#UnMarDeHistorias
Las olas son altas, pero la débil luz de la luna ilumina una playa que ya se ve desde su posición. Ha perdido la noción del tiempo, aunque es consciente que llevan varios días a la deriva; No sabe de dónde las saca, pero aún conserva fuerzas para seguir agarrada a la barcaza, que poco más iba a aguantar en el estado en el que está, desinflada, rota en varias de sus partes y semi -hundida. Oye el sonido característico de un helicóptero sobrevolándoles y reprime el impulso de aflojar la mano que la mantiene unida a la barcaza.
Salvamento Marítimo los lleva ahora hasta el puerto; muchos de sus compañeros, entre ellos, uno de sus hermanos, son trasladados al hospital por presentar quemaduras y síntomas de hipotermia. Otros muchos compañeros se han perdido en el mar, y tarde o temprano quedarán varados para siempre en la misma playa que ahora pisan sus pies. Fueron cincuenta los que subieron a aquella barca, mientras que un rápido vistazo le confirma que sólo quedan trece.
Una vez es atendida por los voluntarios de Cruz Roja, ve como un joven enchaquetado se aproxima hacia ella con pasos vacilantes y una carpeta de piel debajo del brazo. Presume que se trata de un abogado, aunque se le antoja demasiado joven. Le dirige una mirada de ojos asustados y le sorprende encontrarse con otra cuyos ojos le parecen sonreír. No recuerda que nadie le haya mirado nunca antes de esa forma.

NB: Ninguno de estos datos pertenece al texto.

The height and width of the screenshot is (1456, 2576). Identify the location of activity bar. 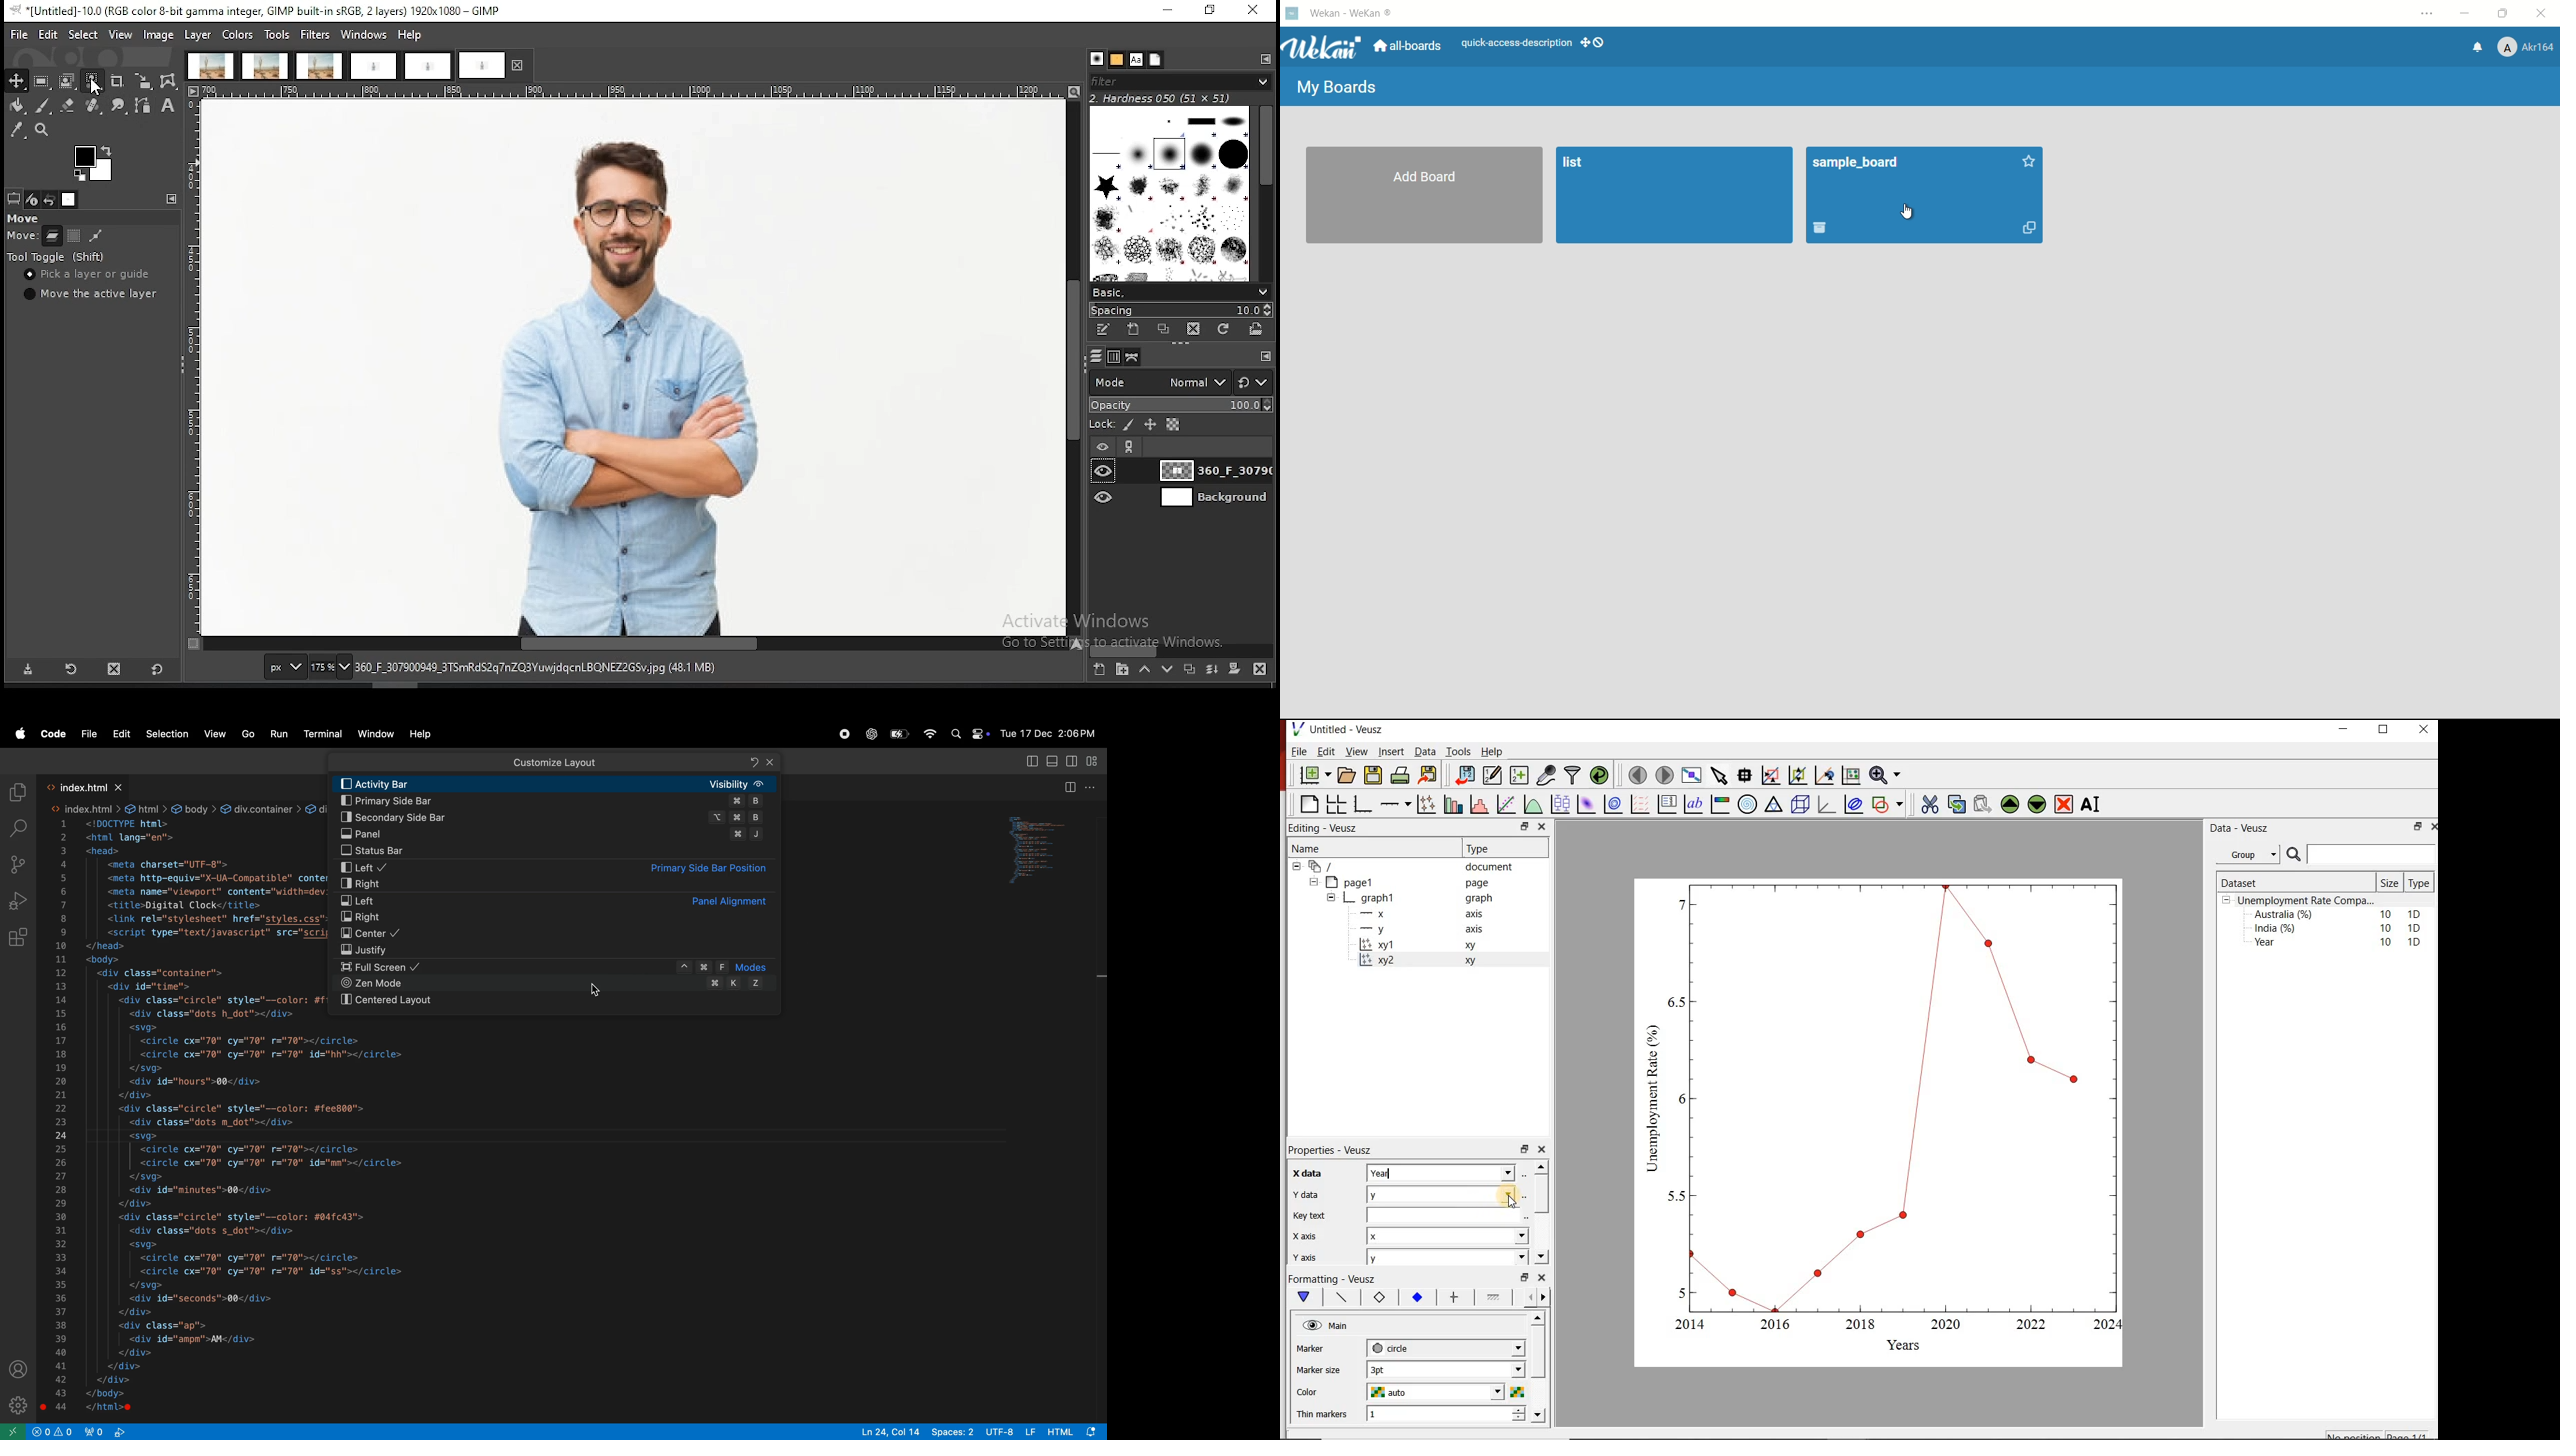
(558, 784).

El joven le pregunta: “¿Entiendes mi idioma? ¿De dónde eres? ¿Where are you from?”
Y, a pesar de comprender a la perfección sus palabras, sólo se le ocurre mirar hacia el mar. Ese mar que ha conseguido limpiar todo rastro de su vida anterior. No existe nada para ella antes de montarse en esa barca. Nada. Y desde luego ningún país al que volver.
Durante un par de segundos mira fijamente el formulario en blanco mientras que el joven abogado respeta pacientemente su silencio. Una mano temblorosa toma la de él, que descansa sobre los papeles con el bolígrafo entrelazado en sus dedos. En su interior, ella se deleita unos instantes con el roce de esa mano blanca y suave, en contraste con la suya, oscura y con la piel descamada por el sol y el salitre. Él queda sobrecogido por su gesto, pero sólo por un segundo. Pasa su otra mano por la mejilla de ella, aún húmeda de lágrimas de sal. Se va acercando hasta que sus caras quedan a pocos centímetros la una de la otra, y él le susurra, de nuevo de forma perfectamente comprensible para ella:”Bienvenida”.